A cause de la discrétion de l’artiste et du côté absolument politiquement incorrect des ses toiles, l’œuvre de Clovis Trouille était difficile à voir. Elle a été boudée par la critique et par la bourgeoisie de son époque. On doit cependant noter un regain d’intérêt ces dernières années.
Plusieurs expositions ont eu lieu : au Musée national des arts d’Afrique et d’Océanie en 1999 et 2000, au Musée d’art moderne d’Ostende en 2002, et plus récemment au Cercle contemporain du Cailar (Gard) en 2004. Les œuvres de Clovis Trouille étaient présentées avec celle de Gérard Lattier, un artiste qui avait entretenu une correspondance avec lui. A noter que l’entrée de l’exposition était déconseillée aux jeunes de moins de 16 ans non accompagnés !

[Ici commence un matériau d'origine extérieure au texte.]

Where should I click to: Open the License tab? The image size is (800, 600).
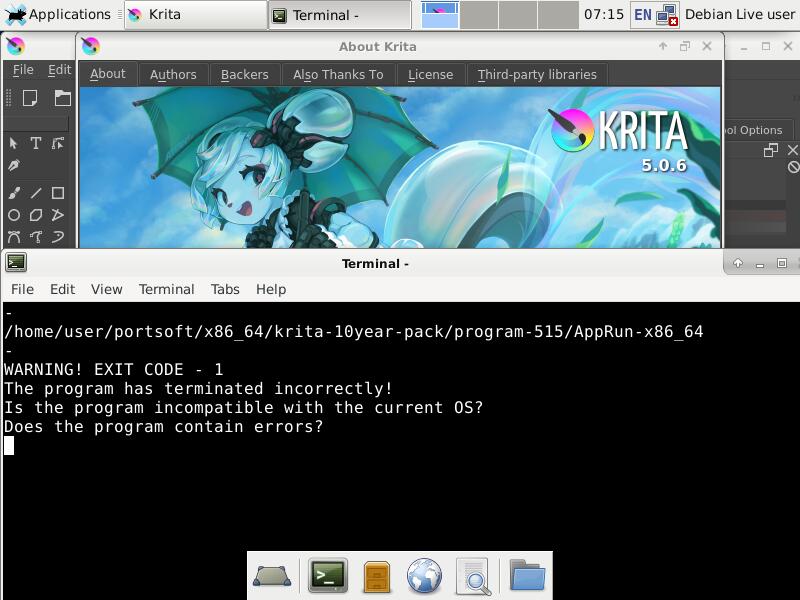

Pour découvrir l’œuvre de Clovis Trouille, on peut lire un livre très beau mais très cher (70 euros) qui vient de paraître chez Actes Sud. Clovis Prévost y présente l’essentiel des peintures de l’artiste. Les reproductions sont accompagnées d’extraits de lettres ainsi que de textes d’auteurs que le peintre appréciait particulièrement (Artaud, Breton, Crevel, Lautréamont, Rimbaud, Sade et même Stirner). Sur Internet, on peut voir des œuvres de Clovis Trouille sur des sites personnels d’artistes qui lui rendent ainsi hommage.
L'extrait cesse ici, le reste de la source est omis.